The internet is hundreds of billions of terabytes; a frontier model is maybe half a terabyte. While they are certainly capable of doing some verbatim recitations, this isn't just a matter of teasing out the compressed C compiler written in Rust that's already on the internet (where?) and stored inside the model.

philipportner 3 hours ago [ - ]

This seems related, it may not be a codebase but they are able to extract "near" verbatim books out of Claude Sonnet.

https://arxiv.org/pdf/2601.02671

> For Claude 3.7 Sonnet, we were able to extract four whole books near-verbatim, including two books under copyright in the U.S.: Harry Potter and the Sorcerer’s Stone and 1984 (Section 4).

Aurornis 2 hours ago [ - ]

Their technique really stretched the definition of extracting text from the LLM.

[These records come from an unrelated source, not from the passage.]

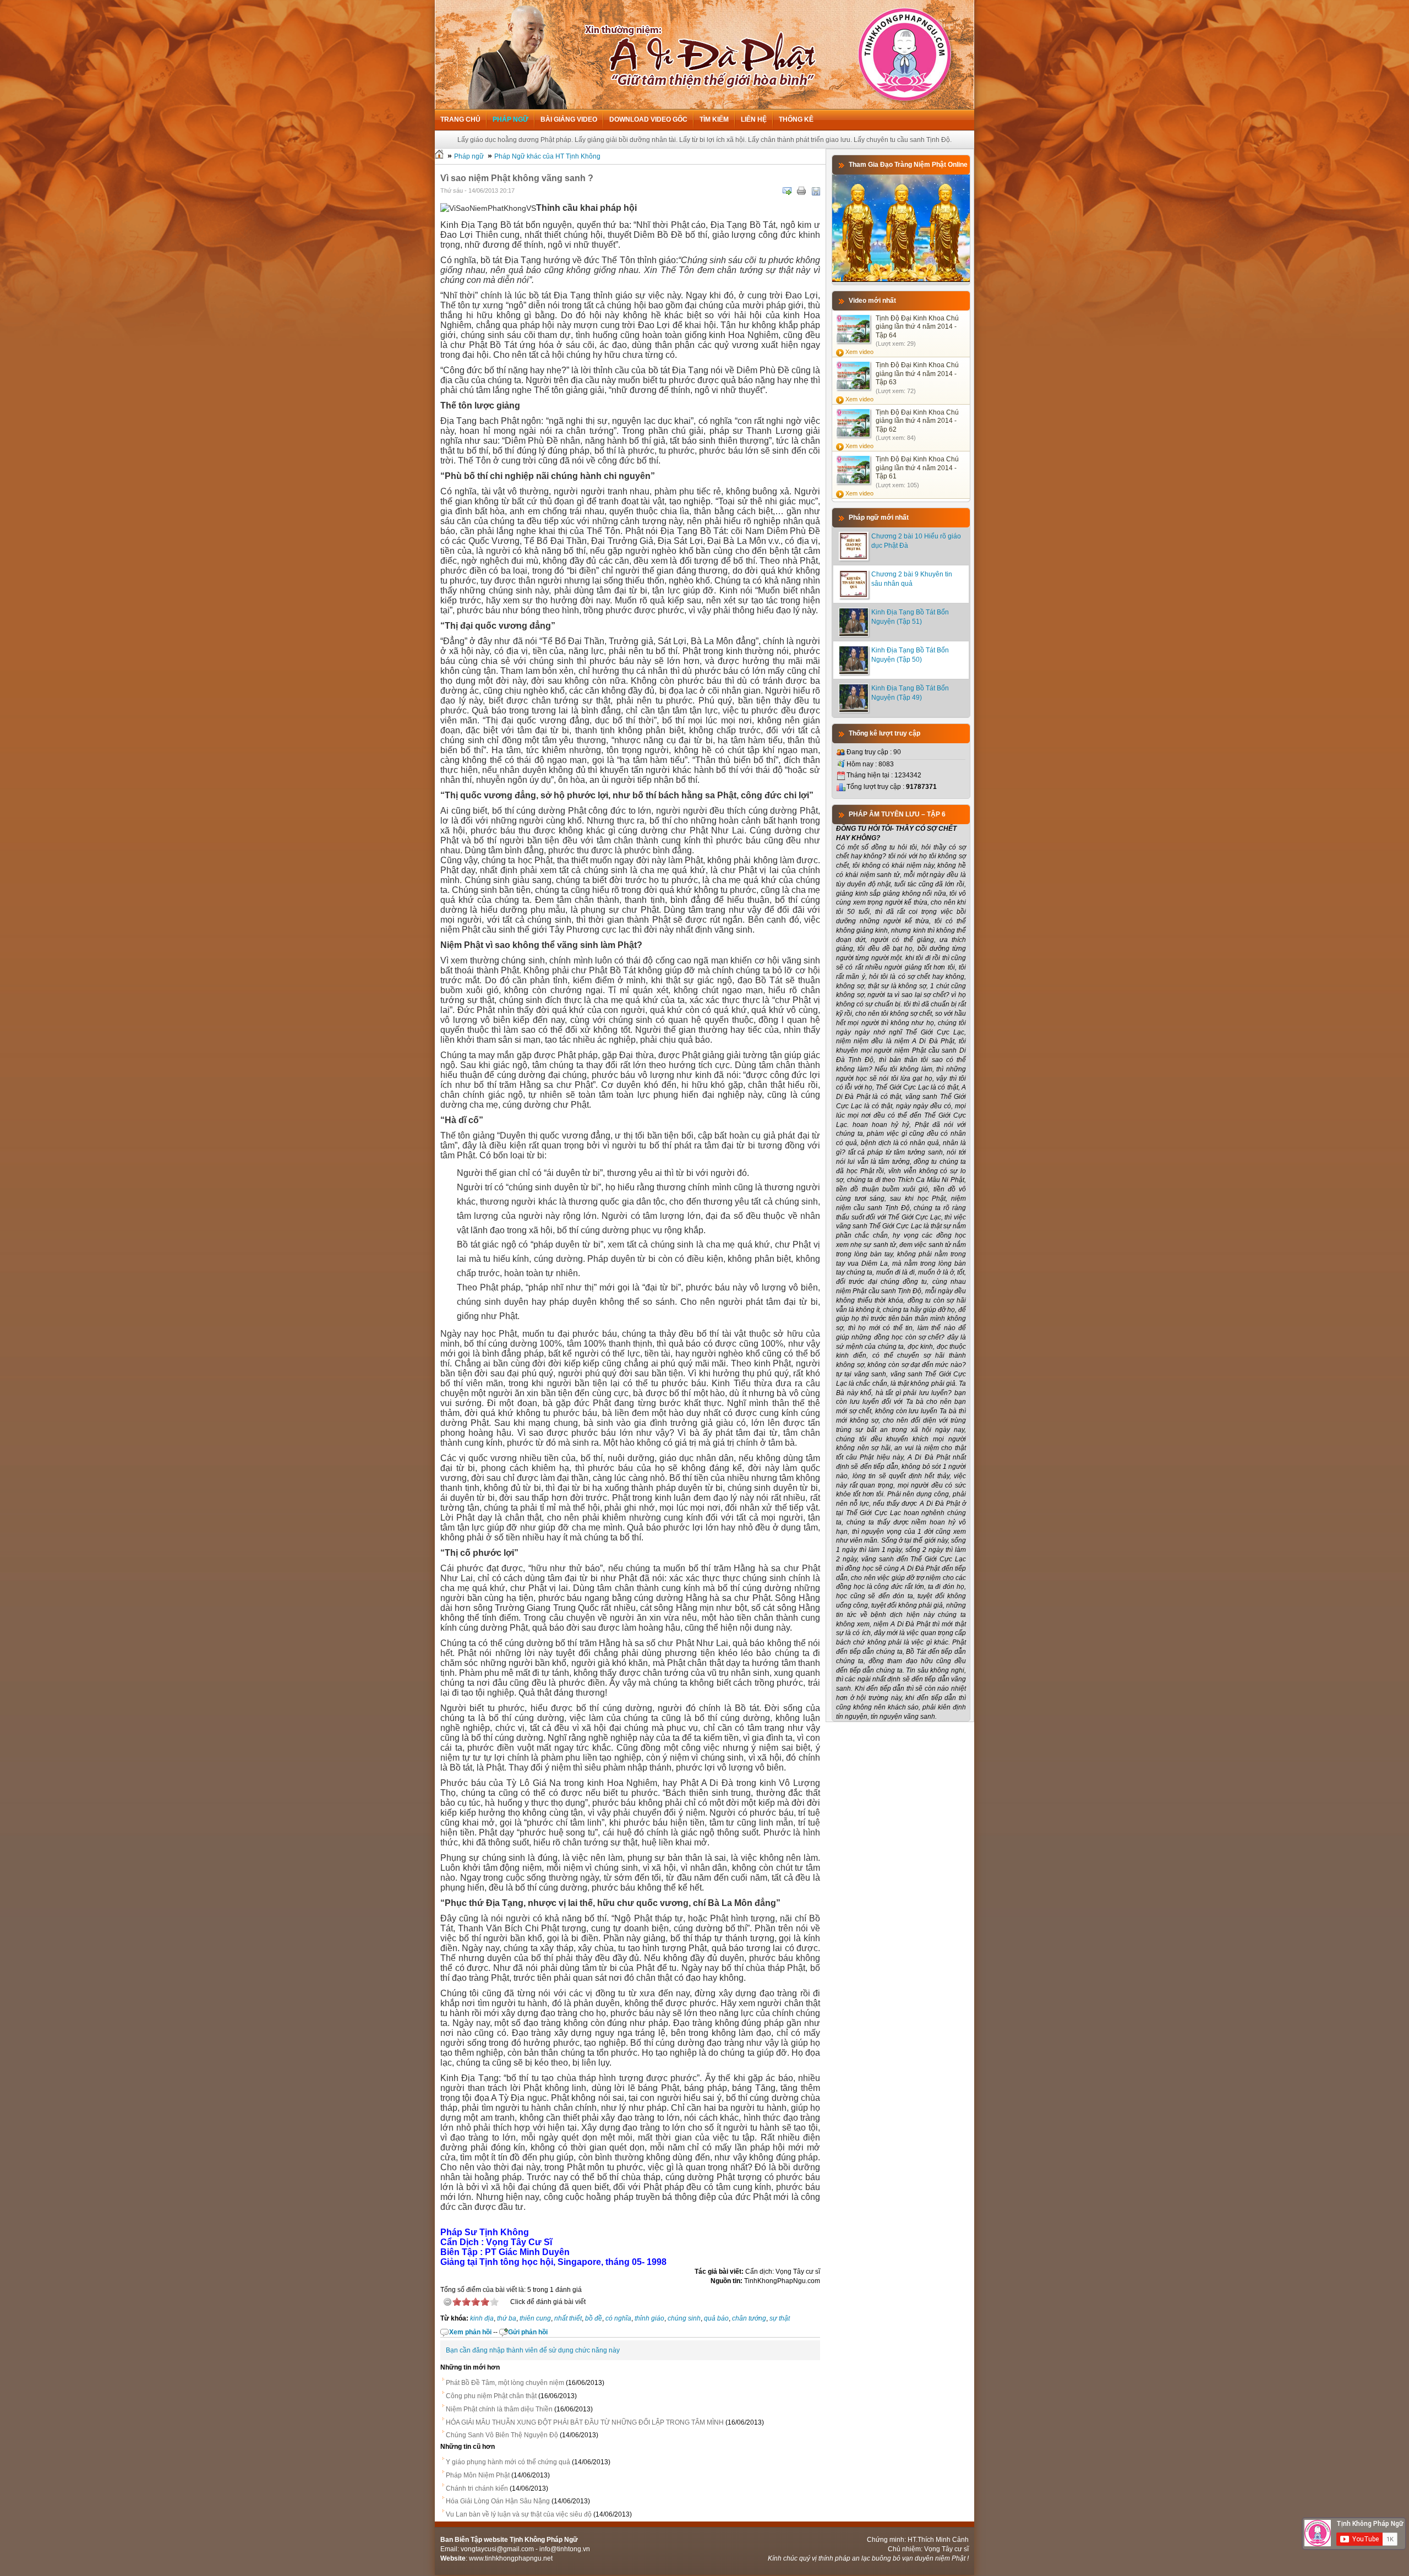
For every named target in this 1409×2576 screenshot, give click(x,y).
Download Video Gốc (648, 119)
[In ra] (801, 191)
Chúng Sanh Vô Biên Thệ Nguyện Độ (502, 2435)
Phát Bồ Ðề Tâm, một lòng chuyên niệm (505, 2383)
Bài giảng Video (568, 119)
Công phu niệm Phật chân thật (491, 2396)
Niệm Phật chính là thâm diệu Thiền (499, 2409)
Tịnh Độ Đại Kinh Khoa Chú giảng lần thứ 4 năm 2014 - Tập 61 (917, 467)
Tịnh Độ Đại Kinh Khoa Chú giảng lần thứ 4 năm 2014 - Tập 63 (917, 373)
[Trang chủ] (439, 156)
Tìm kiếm (714, 119)
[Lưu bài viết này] (815, 191)
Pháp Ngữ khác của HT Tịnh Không (547, 156)
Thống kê (796, 119)
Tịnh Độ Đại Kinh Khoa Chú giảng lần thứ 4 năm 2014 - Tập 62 (917, 421)
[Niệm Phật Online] (901, 280)
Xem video (859, 351)
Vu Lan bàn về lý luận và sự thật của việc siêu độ (519, 2514)
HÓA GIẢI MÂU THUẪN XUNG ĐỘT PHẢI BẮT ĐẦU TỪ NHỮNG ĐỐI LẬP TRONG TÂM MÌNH (585, 2422)
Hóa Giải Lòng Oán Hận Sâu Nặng (498, 2501)
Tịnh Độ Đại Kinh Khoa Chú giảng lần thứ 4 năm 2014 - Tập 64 (917, 326)
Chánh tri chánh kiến (477, 2488)
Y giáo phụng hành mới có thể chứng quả (508, 2462)
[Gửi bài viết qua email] (787, 191)
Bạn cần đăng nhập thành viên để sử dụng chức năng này (533, 2350)
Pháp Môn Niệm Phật (478, 2475)
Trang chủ (460, 119)
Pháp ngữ (510, 119)
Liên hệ (754, 119)
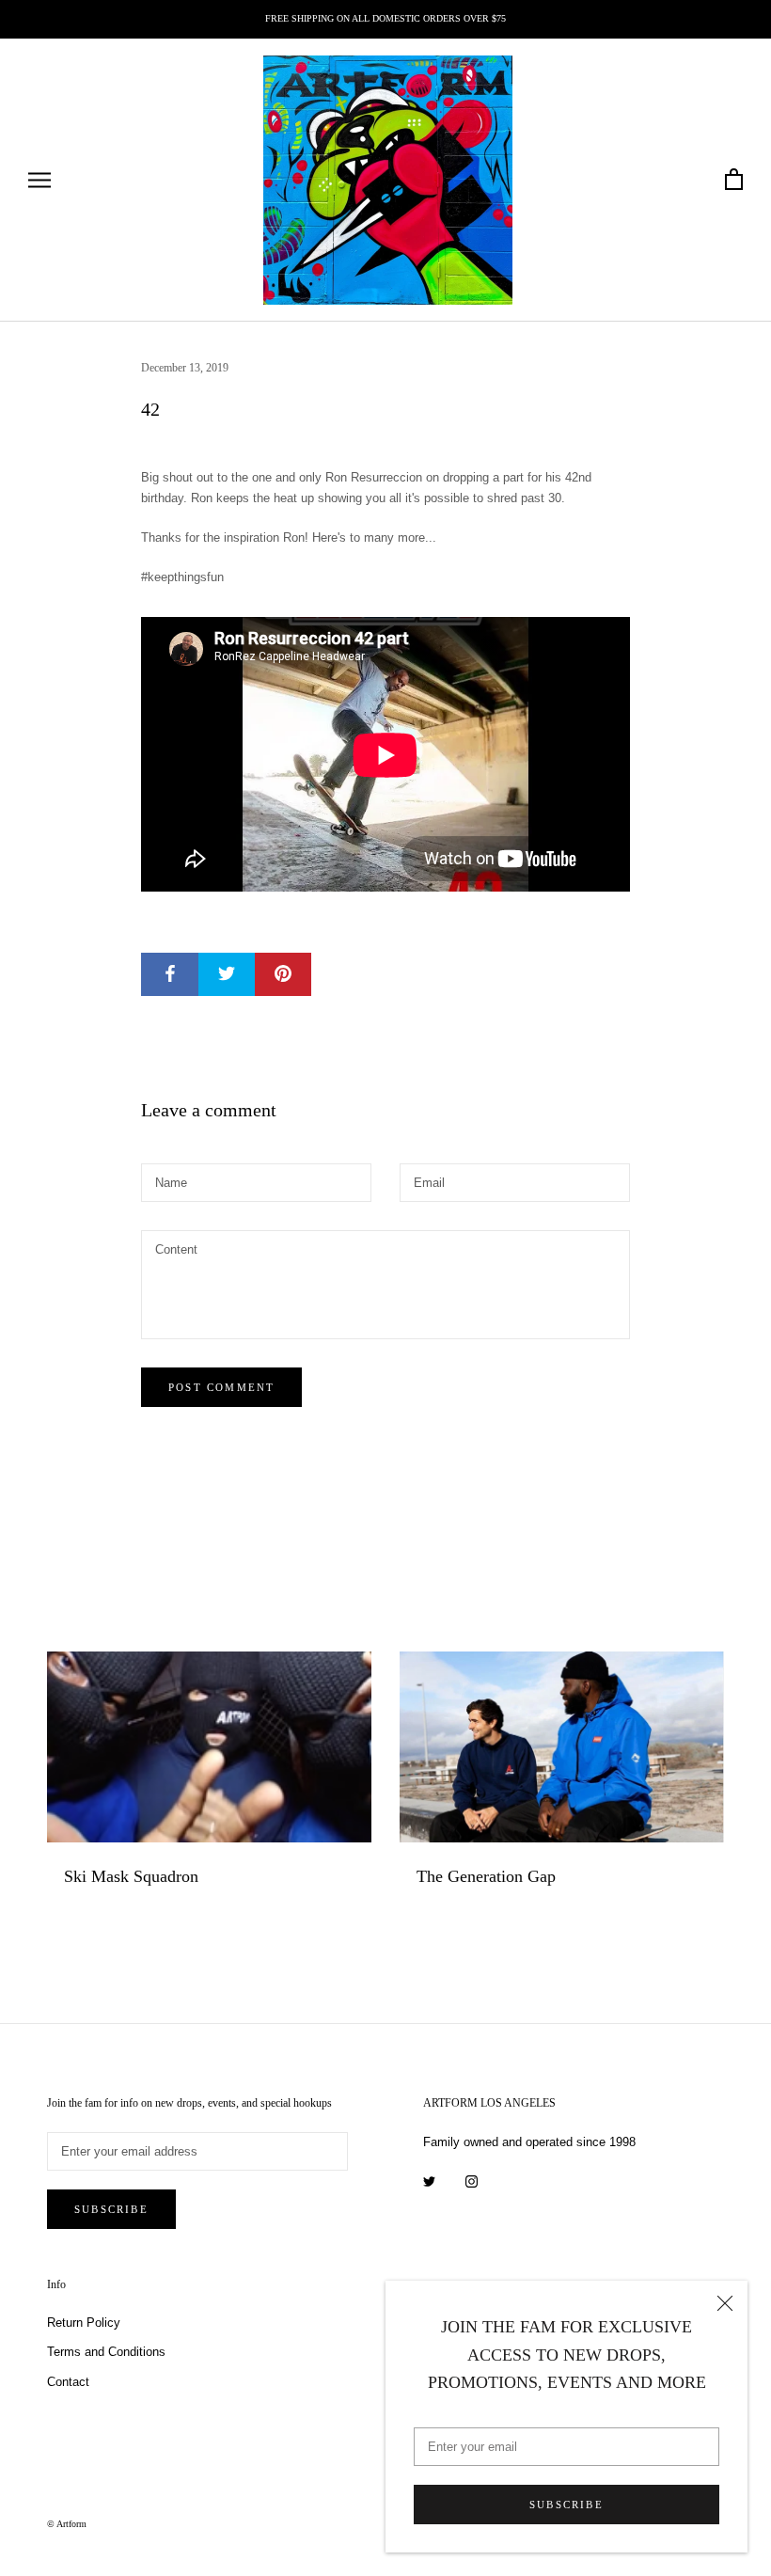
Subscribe (566, 2504)
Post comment (221, 1387)
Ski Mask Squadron (131, 1876)
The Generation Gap (486, 1876)
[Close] (724, 2303)
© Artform (67, 2524)
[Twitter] (429, 2180)
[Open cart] (734, 180)
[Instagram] (471, 2180)
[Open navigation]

They used a lot of different techniques to prompt with actual text from the book, then asked the LLM to continue the sentences. I only skimmed the paper but it looks like there was a lot of iteration and repetitive trials. If the LLM successfully guessed words that followed their seed, they counted that as "extraction". They had to put in a lot of the actual text to get any words back out, though. The LLM was following the style and clues in the text.

You can't literally get an LLM to give you books verbatim. These techniques always involve a lot of prompting and continuation games.

seba_dos1 2 hours ago [ - ]

> The internet is hundreds of billions of terabytes; a frontier model is maybe half a terabyte.

The lesson here is that the Internet compresses pretty well.

mft_ 2 hours ago [ - ]

(I'm not needlessly nitpicking, as I think it matters for this discussion)

A frontier model (e.g. latest Gemini, Gpt) is likely several-to-many times larger than 500GB. Even Deepseek v3 was around 700GB.

But your overall point still stands, regardless.

uywykjdskn 38 minutes ago [ - ]

You got a source on frontier models being maybe half a terabyte. That's not passing the sniff test.